Trecho de um conjunto de dados:
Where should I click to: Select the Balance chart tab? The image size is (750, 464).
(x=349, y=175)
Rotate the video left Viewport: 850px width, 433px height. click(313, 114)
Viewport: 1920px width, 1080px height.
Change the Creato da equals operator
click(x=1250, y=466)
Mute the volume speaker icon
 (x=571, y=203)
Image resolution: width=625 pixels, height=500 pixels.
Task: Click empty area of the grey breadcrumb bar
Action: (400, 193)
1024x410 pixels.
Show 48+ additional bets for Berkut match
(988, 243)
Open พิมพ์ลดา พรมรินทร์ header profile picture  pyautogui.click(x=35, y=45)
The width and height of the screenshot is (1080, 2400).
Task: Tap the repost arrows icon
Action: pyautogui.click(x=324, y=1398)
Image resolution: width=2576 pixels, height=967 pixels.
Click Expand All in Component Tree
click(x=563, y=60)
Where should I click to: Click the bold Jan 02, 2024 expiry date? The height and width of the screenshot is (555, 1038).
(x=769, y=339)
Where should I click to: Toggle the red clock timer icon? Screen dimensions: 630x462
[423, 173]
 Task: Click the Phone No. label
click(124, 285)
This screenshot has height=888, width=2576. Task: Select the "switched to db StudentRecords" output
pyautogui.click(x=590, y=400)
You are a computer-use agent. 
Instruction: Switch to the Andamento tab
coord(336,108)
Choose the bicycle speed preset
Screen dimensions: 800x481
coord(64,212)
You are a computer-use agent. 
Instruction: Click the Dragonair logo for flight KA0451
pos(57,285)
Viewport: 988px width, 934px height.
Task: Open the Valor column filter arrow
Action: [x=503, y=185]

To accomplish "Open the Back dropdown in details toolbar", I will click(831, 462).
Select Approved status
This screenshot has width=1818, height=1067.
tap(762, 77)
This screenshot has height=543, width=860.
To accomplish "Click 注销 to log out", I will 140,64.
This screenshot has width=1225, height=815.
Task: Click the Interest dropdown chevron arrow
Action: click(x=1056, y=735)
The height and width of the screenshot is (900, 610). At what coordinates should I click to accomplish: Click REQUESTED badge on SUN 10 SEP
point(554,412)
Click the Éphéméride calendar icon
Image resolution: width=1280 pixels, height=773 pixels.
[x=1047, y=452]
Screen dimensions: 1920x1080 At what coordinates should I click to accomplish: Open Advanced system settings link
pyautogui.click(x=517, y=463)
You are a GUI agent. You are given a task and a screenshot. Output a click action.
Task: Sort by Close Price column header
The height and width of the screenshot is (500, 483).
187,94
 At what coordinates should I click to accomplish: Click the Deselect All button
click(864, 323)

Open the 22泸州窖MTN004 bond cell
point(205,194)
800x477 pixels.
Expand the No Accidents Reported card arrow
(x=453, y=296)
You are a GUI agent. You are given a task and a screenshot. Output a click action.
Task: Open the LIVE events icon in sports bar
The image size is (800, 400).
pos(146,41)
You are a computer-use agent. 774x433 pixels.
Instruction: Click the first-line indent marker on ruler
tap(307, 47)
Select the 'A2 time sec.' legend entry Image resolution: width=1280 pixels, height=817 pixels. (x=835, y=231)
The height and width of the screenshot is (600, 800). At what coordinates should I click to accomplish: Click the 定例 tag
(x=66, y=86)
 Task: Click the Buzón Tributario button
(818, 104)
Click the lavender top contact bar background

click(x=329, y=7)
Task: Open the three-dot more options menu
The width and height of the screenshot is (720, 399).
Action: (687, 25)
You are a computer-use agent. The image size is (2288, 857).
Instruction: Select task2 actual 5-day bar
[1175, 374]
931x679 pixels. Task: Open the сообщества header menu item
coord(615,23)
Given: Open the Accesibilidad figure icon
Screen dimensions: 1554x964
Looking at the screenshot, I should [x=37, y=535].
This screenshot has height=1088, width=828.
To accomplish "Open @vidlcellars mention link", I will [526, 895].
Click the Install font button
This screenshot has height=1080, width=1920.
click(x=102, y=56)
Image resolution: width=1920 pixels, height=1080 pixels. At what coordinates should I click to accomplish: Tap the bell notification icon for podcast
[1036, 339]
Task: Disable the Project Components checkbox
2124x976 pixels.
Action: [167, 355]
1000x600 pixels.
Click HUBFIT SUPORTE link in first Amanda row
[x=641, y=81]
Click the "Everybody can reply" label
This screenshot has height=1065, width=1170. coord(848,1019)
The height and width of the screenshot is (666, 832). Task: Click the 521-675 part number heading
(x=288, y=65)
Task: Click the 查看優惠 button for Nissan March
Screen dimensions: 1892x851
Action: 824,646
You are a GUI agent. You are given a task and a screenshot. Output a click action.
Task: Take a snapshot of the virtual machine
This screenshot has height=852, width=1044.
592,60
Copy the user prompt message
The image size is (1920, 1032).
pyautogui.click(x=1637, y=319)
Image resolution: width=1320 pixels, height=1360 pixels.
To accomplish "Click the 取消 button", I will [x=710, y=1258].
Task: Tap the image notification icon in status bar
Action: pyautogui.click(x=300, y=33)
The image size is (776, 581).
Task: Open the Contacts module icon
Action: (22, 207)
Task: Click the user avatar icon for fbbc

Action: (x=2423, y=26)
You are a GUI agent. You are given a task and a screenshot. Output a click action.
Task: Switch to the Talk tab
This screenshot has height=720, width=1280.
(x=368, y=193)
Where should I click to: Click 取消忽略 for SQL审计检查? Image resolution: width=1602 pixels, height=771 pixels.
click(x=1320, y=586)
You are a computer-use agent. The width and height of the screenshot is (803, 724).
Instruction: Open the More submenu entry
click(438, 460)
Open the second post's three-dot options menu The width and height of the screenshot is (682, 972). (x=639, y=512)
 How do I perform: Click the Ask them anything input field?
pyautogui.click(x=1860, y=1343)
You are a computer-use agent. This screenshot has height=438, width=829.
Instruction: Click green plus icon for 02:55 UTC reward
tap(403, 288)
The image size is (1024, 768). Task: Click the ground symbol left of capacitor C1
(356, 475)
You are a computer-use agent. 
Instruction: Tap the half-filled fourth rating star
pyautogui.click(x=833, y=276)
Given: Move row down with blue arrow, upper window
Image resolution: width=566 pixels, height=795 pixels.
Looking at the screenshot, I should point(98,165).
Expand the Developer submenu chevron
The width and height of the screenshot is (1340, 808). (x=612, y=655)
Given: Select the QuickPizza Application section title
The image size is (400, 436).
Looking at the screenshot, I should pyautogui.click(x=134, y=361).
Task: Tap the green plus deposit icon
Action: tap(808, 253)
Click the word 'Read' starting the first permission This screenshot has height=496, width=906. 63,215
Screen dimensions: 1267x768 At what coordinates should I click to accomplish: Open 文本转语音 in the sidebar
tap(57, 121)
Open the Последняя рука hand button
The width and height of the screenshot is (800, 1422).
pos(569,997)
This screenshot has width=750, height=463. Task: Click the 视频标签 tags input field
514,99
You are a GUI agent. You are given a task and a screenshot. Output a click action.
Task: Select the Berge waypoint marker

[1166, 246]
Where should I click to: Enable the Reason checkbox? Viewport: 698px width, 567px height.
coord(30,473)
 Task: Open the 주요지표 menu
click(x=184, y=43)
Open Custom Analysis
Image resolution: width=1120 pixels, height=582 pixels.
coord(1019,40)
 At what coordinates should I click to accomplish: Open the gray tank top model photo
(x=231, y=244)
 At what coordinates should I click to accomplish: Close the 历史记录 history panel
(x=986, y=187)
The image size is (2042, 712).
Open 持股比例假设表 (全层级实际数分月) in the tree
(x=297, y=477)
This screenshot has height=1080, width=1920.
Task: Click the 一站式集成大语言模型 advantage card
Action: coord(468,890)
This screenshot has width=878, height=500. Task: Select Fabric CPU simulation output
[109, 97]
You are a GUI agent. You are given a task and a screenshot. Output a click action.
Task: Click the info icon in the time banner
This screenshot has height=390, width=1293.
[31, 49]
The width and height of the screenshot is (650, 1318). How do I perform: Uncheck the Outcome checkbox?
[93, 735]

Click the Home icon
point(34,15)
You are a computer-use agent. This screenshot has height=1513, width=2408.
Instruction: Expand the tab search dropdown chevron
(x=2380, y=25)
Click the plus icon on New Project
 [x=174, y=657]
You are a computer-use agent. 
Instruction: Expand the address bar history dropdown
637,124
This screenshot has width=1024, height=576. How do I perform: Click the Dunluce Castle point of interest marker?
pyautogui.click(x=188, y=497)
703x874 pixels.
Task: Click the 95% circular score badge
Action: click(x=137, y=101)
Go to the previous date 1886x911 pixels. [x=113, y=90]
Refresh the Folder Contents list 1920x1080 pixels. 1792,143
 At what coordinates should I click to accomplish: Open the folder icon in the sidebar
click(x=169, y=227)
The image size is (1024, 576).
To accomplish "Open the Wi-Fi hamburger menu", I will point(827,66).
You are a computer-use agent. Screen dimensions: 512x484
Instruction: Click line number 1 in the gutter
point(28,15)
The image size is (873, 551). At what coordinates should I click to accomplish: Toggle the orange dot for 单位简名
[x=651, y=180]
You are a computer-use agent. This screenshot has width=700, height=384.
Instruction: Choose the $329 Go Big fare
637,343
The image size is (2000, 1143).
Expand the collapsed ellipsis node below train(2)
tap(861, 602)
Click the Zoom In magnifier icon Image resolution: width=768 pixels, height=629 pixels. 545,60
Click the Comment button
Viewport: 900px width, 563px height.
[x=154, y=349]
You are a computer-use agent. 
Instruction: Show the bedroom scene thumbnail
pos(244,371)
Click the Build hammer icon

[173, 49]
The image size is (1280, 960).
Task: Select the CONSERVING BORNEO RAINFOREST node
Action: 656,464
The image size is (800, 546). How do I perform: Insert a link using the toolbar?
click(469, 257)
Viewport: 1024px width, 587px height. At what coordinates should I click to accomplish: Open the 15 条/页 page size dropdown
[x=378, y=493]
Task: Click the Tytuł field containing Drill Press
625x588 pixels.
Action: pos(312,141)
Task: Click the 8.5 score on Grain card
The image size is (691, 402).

▸ Sua tarefa
Você pode reproduzir, sem nenhuma alteração, as linhas que vão da que contém "You are a computer-use agent. The image" até a que contém "will [526, 895].", incluindo as duas?

▸ Resposta do exercício
You are a computer-use agent. The image size is (2288, 857).
Instruction: Select task2 actual 5-day bar
[1175, 374]
931x679 pixels. Task: Open the сообщества header menu item
coord(615,23)
Given: Open the Accesibilidad figure icon
Screen dimensions: 1554x964
Looking at the screenshot, I should [x=37, y=535].
This screenshot has height=1088, width=828.
To accomplish "Open @vidlcellars mention link", I will [526, 895].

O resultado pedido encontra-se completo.